== Task 1 ==
Using the article on Ohio education in 2012, answer these:
(a) To roughly how many did the number of statewide EdChoice vouchers grow this year?
(b) In what month did Stan Heffner resign?
(c) How many students were fatally shot in the cafeteria of Chardon High School?
== Task 2 ==
Translate this sentence from the article on Ohio education in 2012 into Spanish: "Vouchers are publicly funded tuition subsidies for students attending private schools."

== Text ==
▼

Wednesday, December 26, 2012 at 10:30 AM
Whether you call it reform, revolution, transformation or transmutation, the pace of change in the world of Ohio education continues to speed up.
As we move into what's likely to be another year of change in Ohio schools, we've whittled things down to this list of the 10 biggest Ohio education stories of 2012.
Starting with students entering third grade in 2013-14, schools cannot promote on to fourth grade students who score below a certain level on the state reading test. For the 2012-13 school year, a gentler version of the third grade reading guarantee is in effect.
Late in 2012, state lawmakers approved a new school report-card model for Ohio schools. The new report-card system grades schools on an “A-F” scale instead of using ratings like “Excellent” and “Academic Watch.” The new report cards will award schools and districts grades in each one of several areas. Starting in 2014-15, schools will get overall letter-grades too.
Ohio voucher programs continued to expand in 2012, but voucher supply exceeds demand. Vouchers are publicly funded tuition subsidies for students attending private schools.
This year marked the start of a voucher program for special education students as well as the opening up of the Cleveland voucher program to include high school students for the first time. The number of statewide EdChoice vouchers available also roughly doubled this year to 60,000.
After the Columbus Dispatch reported that Columbus schools retroactively altered student-attendance records, state officials became highly concerned about the accuracy of the student data used to create school report cards and ratings and, in some cases, determine educators' pay.
The statewide investigation (which still is not complete) delayed the release of school report cards. In Columbus, Superintendent Gene Harris announced her retirement in the midst of ongoing revelations about her school staff's actions.
Ohio got rid of the goal of having all students proficient in reading and math by 2014 as required under the federal No Child Left Behind Act. Instead the feds said Ohio could settle on a slightly lower set of expectations in exchange for making certain Obama administration-backed reforms.
Ohio Superintendent of Public Instruction Stan Heffner resigned in August in the face of growing public criticism of his ethics violations. Heffner was appointed to his post in August 2011. A national search for a new state schools chief is currently under way.
In July Gov. John Kasich signed into law a package of legislative changes that are intended to "transform" the Cleveland school district. The "Cleveland Plan" gives more weight to teacher performance during layoffs, introduces some limits on which new charter schools can open in Cleveland and was a big reason the district was able to pass a gigantic property tax levy in November.
By the start of the 2013–14 school year, Ohio public school districts must adopt new ways of evaluating teachers. Charter schools that get federal Race to the Top funds must do the same. Schools across Ohio have begun taking steps to tie teacher evaluations to teacher pay.
Ohio schools are switching over to new, national standards about what students should learn and be able to do. Much like teacher evaluations, districts across Ohio began working (and a few continued previous work) on planning to teach these new standards.
In February, three students were fatally shot in the cafeteria of Chardon High School in northeastern Ohio. A student, 18-year old T.J. Lane, is scheduled to face trial for the killings in January. The shootings prompted discussions in Ohio and nationwide about how to prevent future school shootings.
In December, a man shot and killed 20 children and six adults at Sandy Hook Elementary School in Newtown, Conn. The discussions continued.

▲

== Input data ==
▼

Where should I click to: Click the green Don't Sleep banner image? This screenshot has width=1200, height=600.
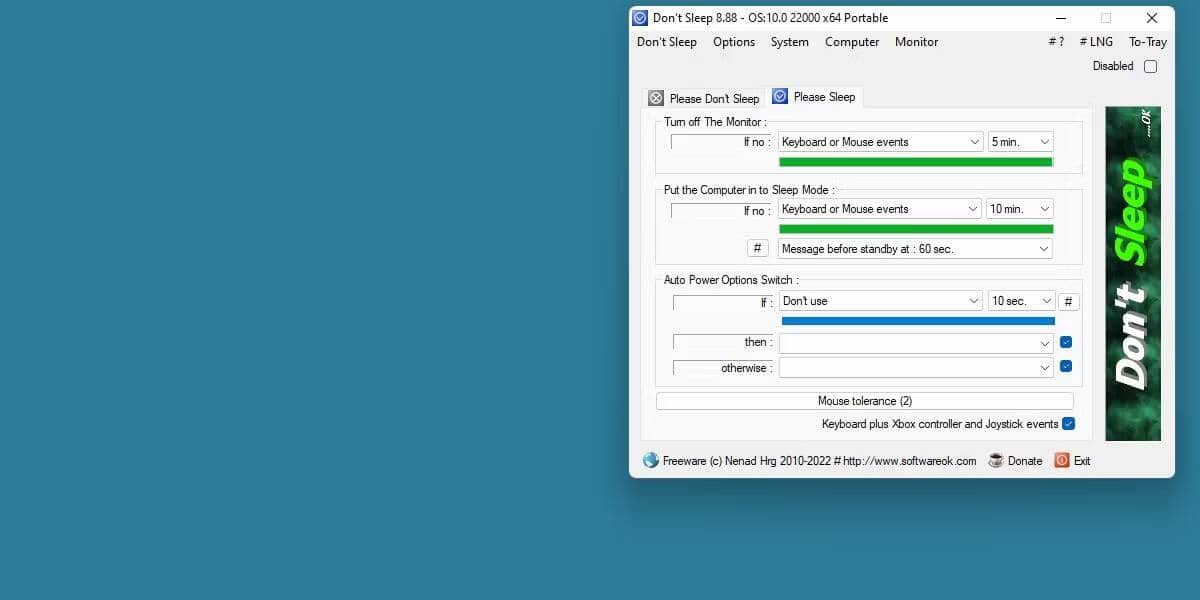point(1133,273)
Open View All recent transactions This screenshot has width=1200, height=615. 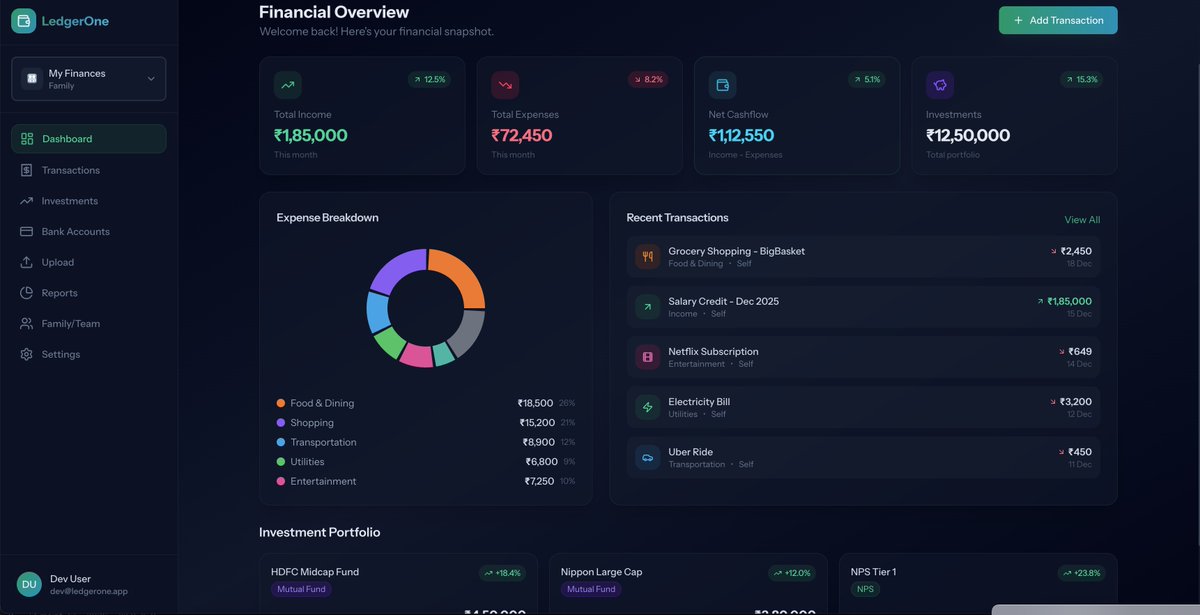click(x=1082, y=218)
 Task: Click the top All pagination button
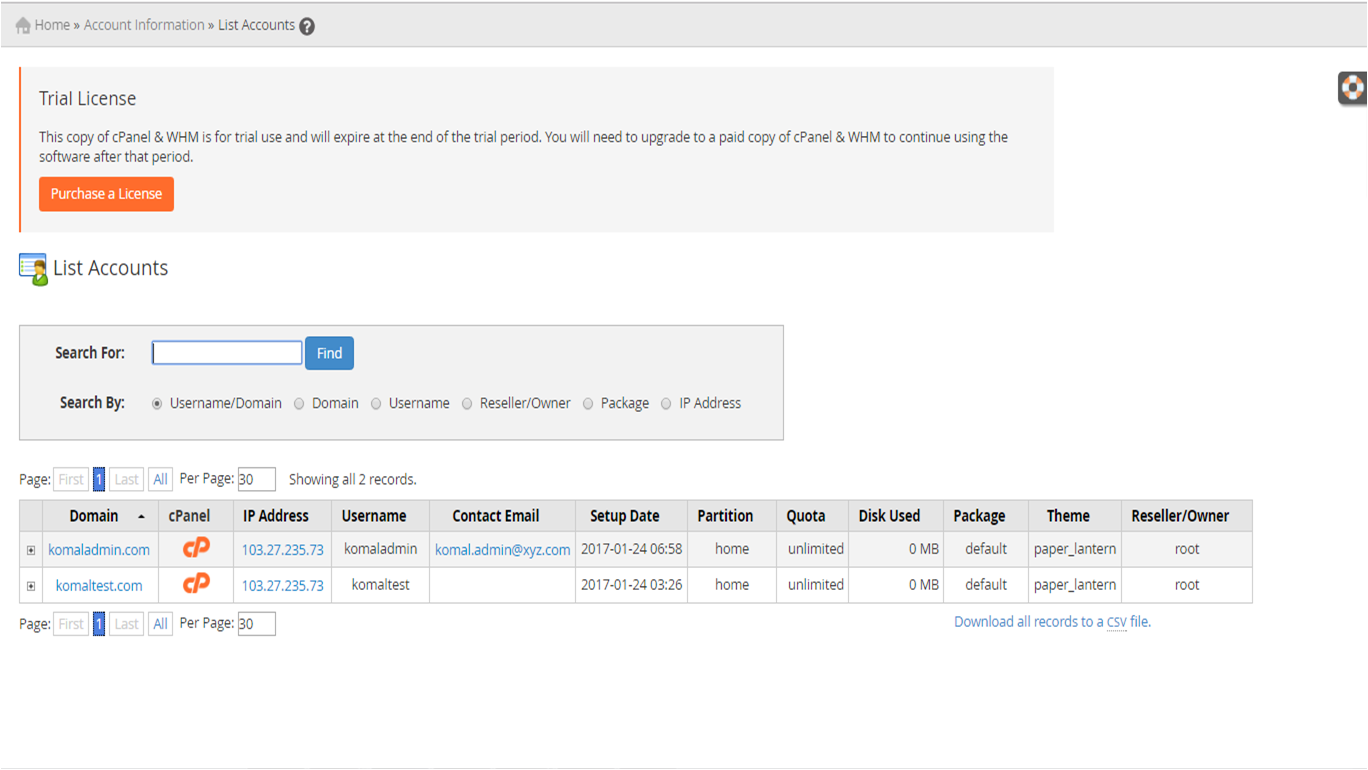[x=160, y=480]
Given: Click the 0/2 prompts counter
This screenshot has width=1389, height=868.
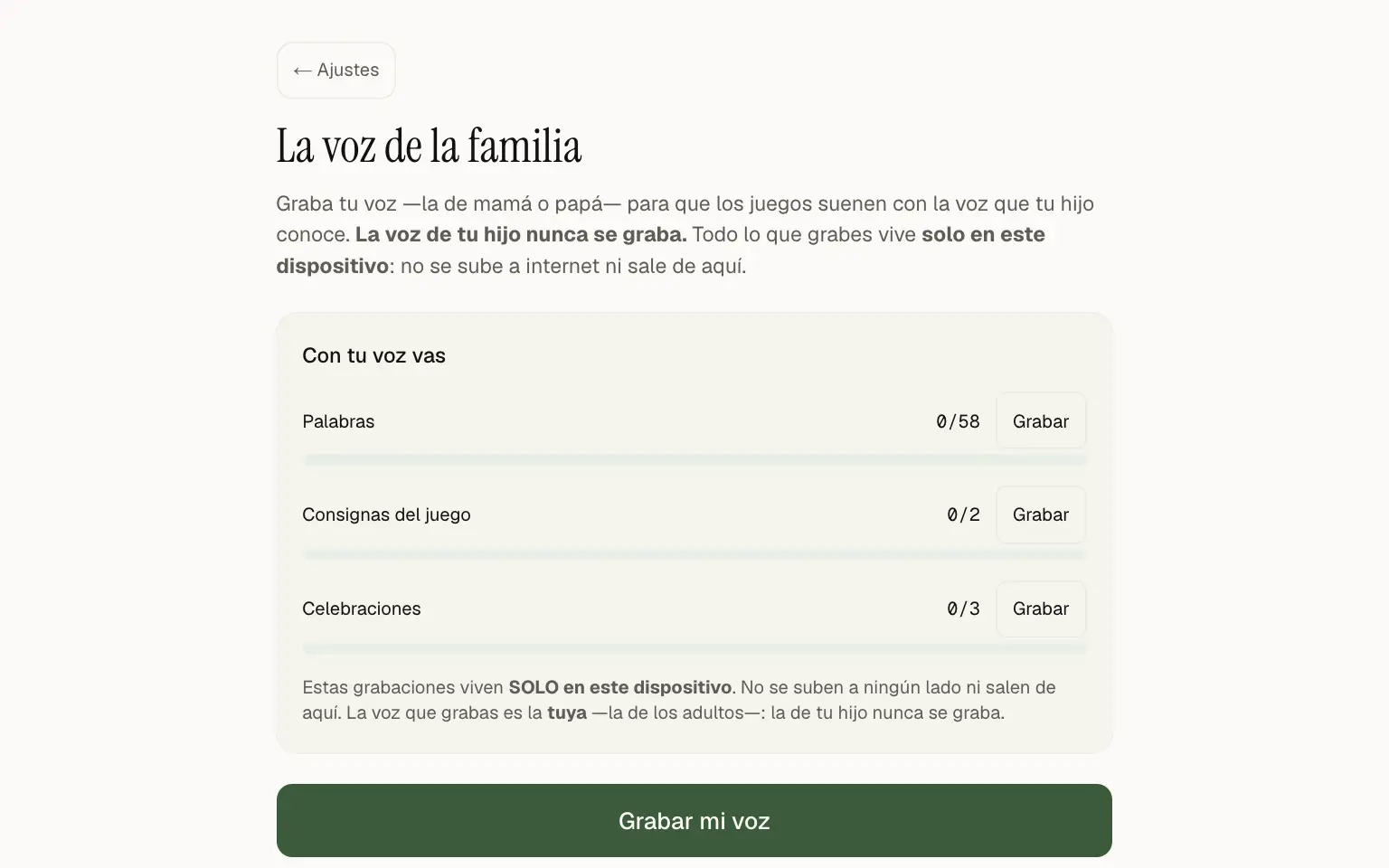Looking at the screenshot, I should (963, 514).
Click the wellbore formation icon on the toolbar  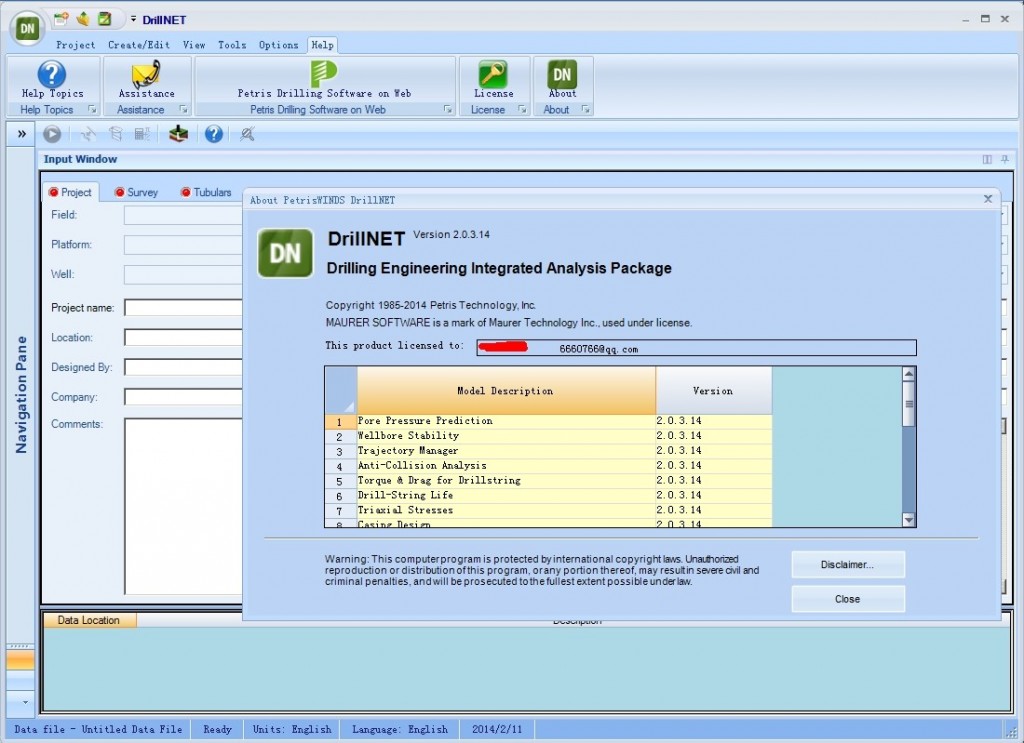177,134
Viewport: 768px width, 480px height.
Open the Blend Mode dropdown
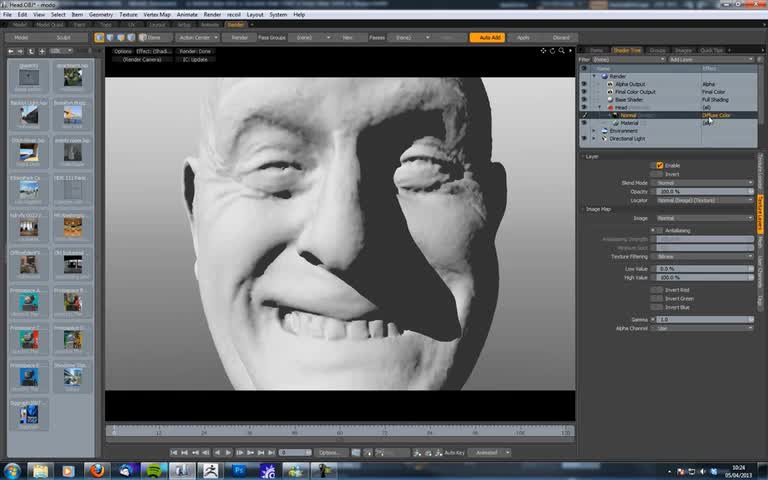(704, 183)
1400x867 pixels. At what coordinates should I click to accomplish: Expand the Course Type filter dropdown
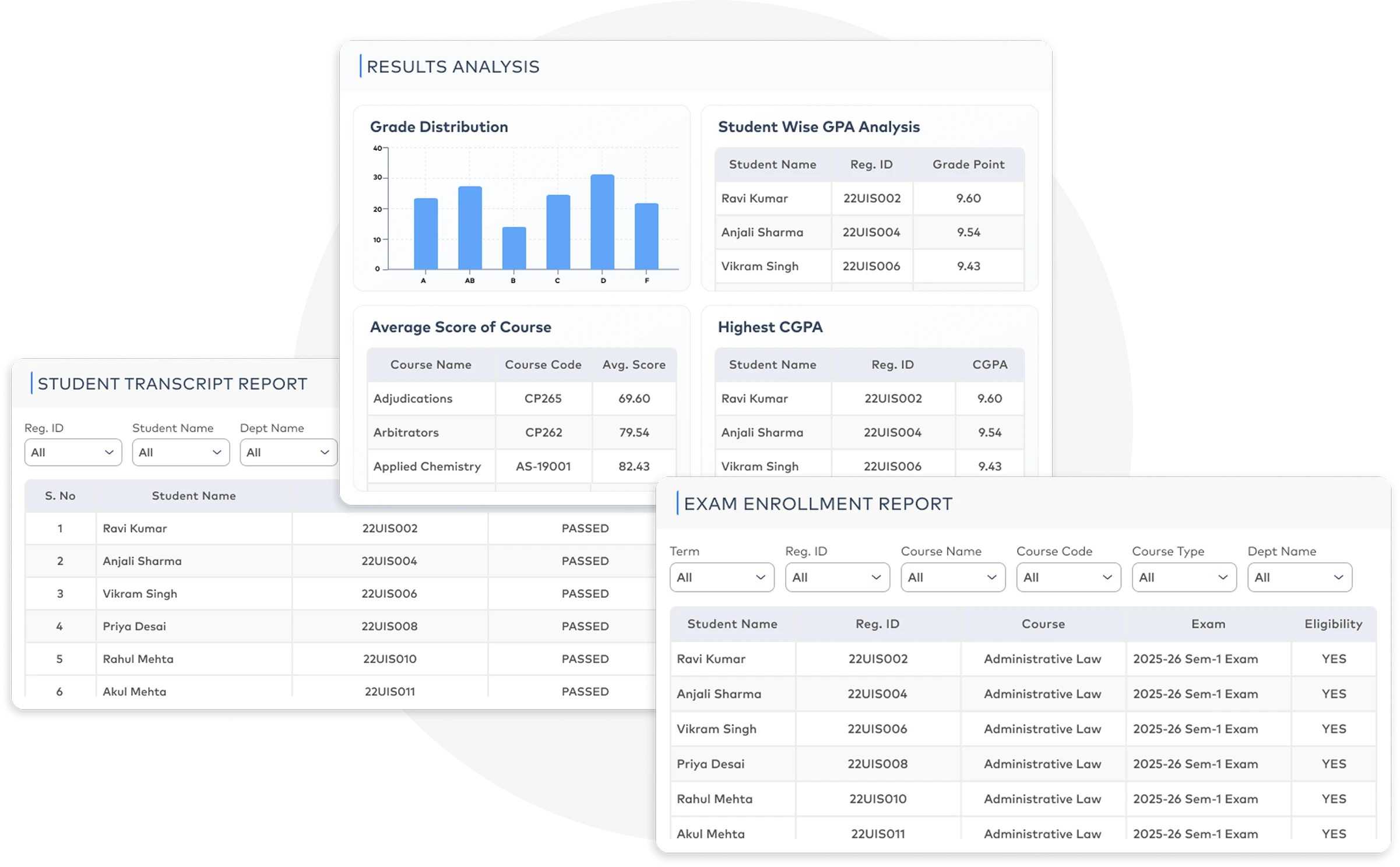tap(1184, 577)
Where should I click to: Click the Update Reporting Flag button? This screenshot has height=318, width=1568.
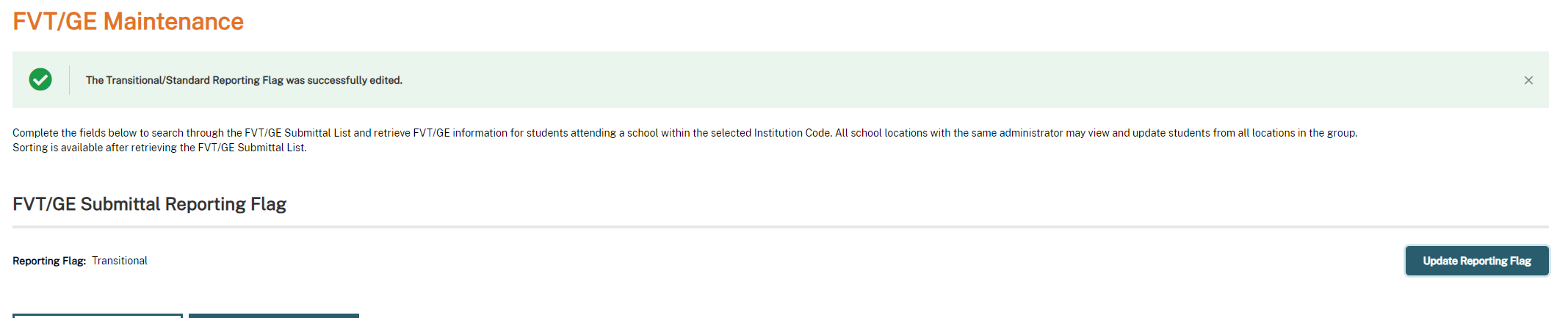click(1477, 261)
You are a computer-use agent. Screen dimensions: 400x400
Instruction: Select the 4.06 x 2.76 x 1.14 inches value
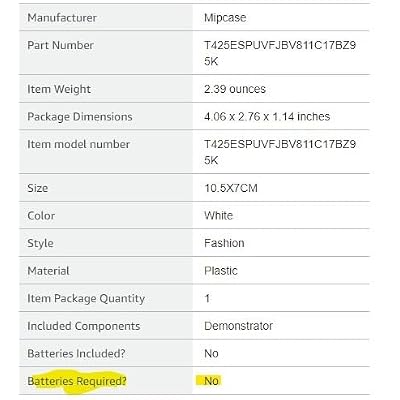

▲

== Written solution 1 ==
(a) 60,000
(b) August
(c) Three

== Written solution 2 ==
Los vales escolares son subsidios de matrícula financiados con fondos públicos para los estudiantes que asisten a escuelas privadas.